• **Exercise directions**:
Update the rows starting with the line containing "Where should I" and going on through the line containing "[x=325, y=55]", replacing "search field" with "text box" and changing nothing else. Give only those lines, without the pictures.

• **Dataset excerpts**:
^^^^^^^^
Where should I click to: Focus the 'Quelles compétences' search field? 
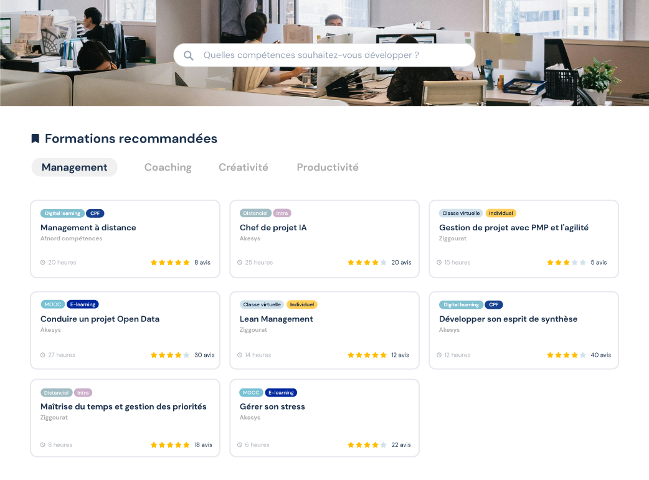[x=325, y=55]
^^^^^^^^
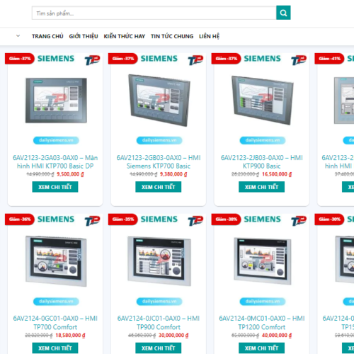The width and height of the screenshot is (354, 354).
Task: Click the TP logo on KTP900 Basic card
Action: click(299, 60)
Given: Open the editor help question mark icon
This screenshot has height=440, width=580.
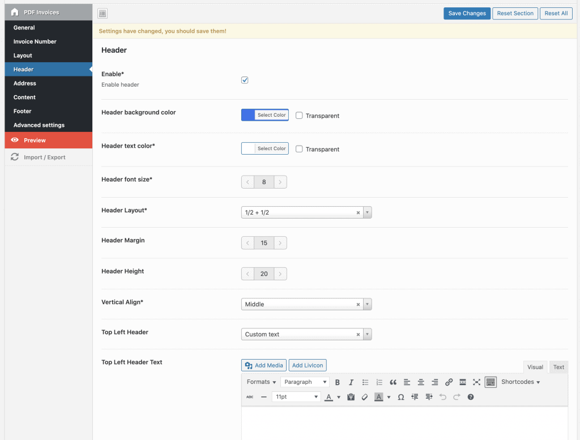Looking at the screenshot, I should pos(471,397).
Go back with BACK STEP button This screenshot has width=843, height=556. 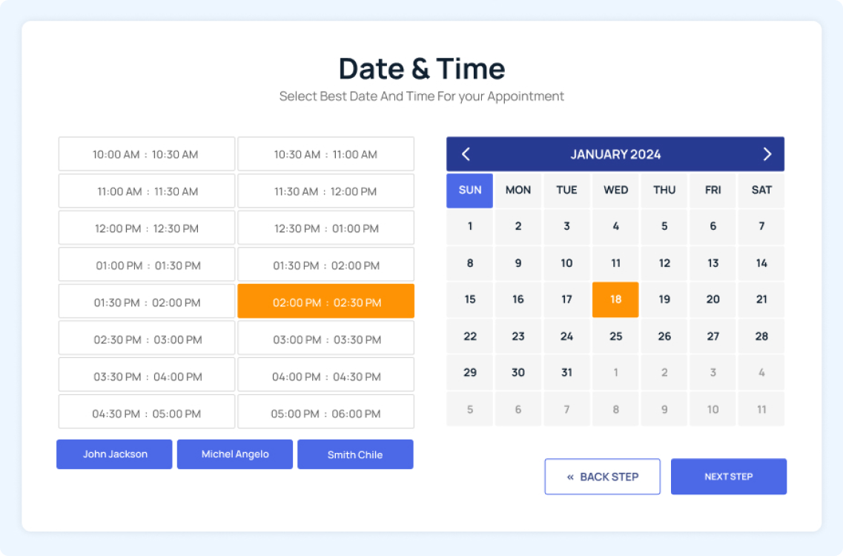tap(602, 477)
^^^^^^^^
• **Solution below**:
Where should I click to: Focus the 'Quelles compétences' text box? 
[x=325, y=55]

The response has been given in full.